Chroniques

Du respect de nos icônes

Mardi 18 juin, j’ai enfin pu assister à une performance scénique des immenses Toto Guillaume et Eko Roosevelt. Dans une salle du Centre culturel camerounais de Yaoundé où les caméras et autres appareillages techniques dépassaient, de loin, le nombre de spectateurs. Annoncé pour 19h, ce spectacle, qui était en réalité l’enregistrement d’une émission de la télévision nationale camerounaise dans le cadre de la fête de la musique, n’a commencé qu’après minuit. Après que l’amateurisme des organisateurs ait tenté, heureusement en vain, d’user de la patience de fans et autres mélomanes avertis mis au parfum par un téléphone arabe dont on peut questionner la pertinence par ces temps de réseaux sociaux tous azimuts.

Avant tout, peut-être faille-t-il rappeler, même rapidement, les états de services des deux pointures du soir. Leur talent a irradié le continent du temps où la télévision n’existait même pas encore chez eux. Auteurs-compositeurs et arrangeurs à succès, faiseurs de tubes, ils ont taquiné la pédagogie musicale chacun à sa manière avec des résultats impressionnants tant ils sont nombreux ceux qui leur doivent leur carrière artistique. Depuis près de dix ans, l’un a accepté de faire son retour sur scène et au bercail par intermittence (Toguy), quand l’autre a pris une retraite paisible dans son village aux larges de Kribi où il assume les fonctions de chef traditionnel ; de temps à autre, il sort cependant de cette réserve pour distiller des moments de bonheur lors de réjouissances organisées par ses soins ou par d’autres.

En voyant le sort à eux réservé ce soir-là, je n’ai pu m’empêcher d’avoir un haut le cœur. Le téléphone arabe ayant fait état de ce que l’enregistrement se ferait à la tombée de la nuit, c’est au cœur de la nuit, à l’heure de Nicodème comme diraient quelque esprit chagrin, qu’allaient commencer les hostilités.
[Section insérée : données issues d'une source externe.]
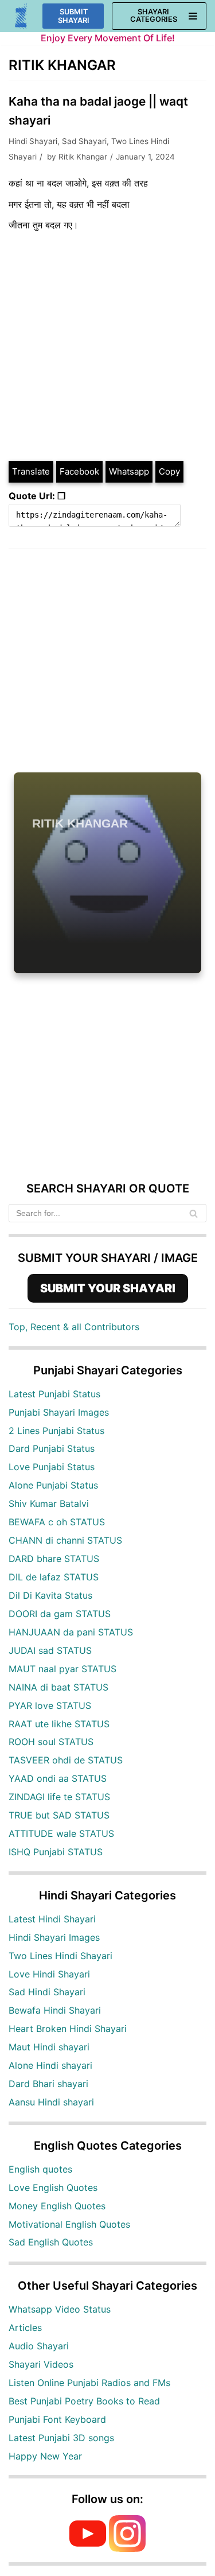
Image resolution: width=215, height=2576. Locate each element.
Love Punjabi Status (52, 1466)
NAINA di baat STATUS (58, 1687)
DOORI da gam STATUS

Après une session de balance épuisante et bricolée. Près de cinq heures qui mirent à rude épreuve la patience de nos héros. En grands seigneurs, ils ne s’en épanchèrent pourtant guère, eux dont le parcours a flirté avec plusieurs conjonctures défavorables et harassantes que même les organisateurs auraient sans doute peine à imaginer.

Mais il n’y eût pas que cela. Pour un enregistrement d’une émission de variétés, je n’ai pas compris pourquoi le public ne fut pas informé.  Pas même des confrères ne furent mis dans la confidence. Eux qui auraient sans doute aidé à gommer cette absence déplacée pour des trésors vivants d’un art galvaudé ces temps derniers par la consécration médiatique illusoire et un voyeurisme à tout crin.

Toto Guillaume en concert à l’Institut Français de Douala quelques jours avant.

Quoi qu’il en fût, Toto Guillaume fut à la hauteur d’une réputation qui se poursuit trois décennies après son dernier album MAKOSSA DIGITAL. Depuis son siège devant la scène, il sût entraîner sa troupe de gais lurons dans une exécution millimétrée d’un genre musical qui fit sa fortune et qui a depuis son retrait été mangé à tant de sauces. Preuve s’il en était encore besoin que son génie n’avait pris aucune ride et qu’il n’avait attendu personne pour initier les jeunes volontaires piqués à la fois par sa notoriété et celle d’un rythme à la pertinence perdue. Il a ainsi joué sa partition sans rechigner, balayant au passage les questionnements de fans, transis par l’incorrection de ses hôtes d’un soir à son égard, sur ses prouesses passées. Ce faisant, il démontra combien la musique, et donc l’art, est au cœur de l’élévation de l’âme humaine vers ces cimes ou la vie terrestre n’a plus préséance.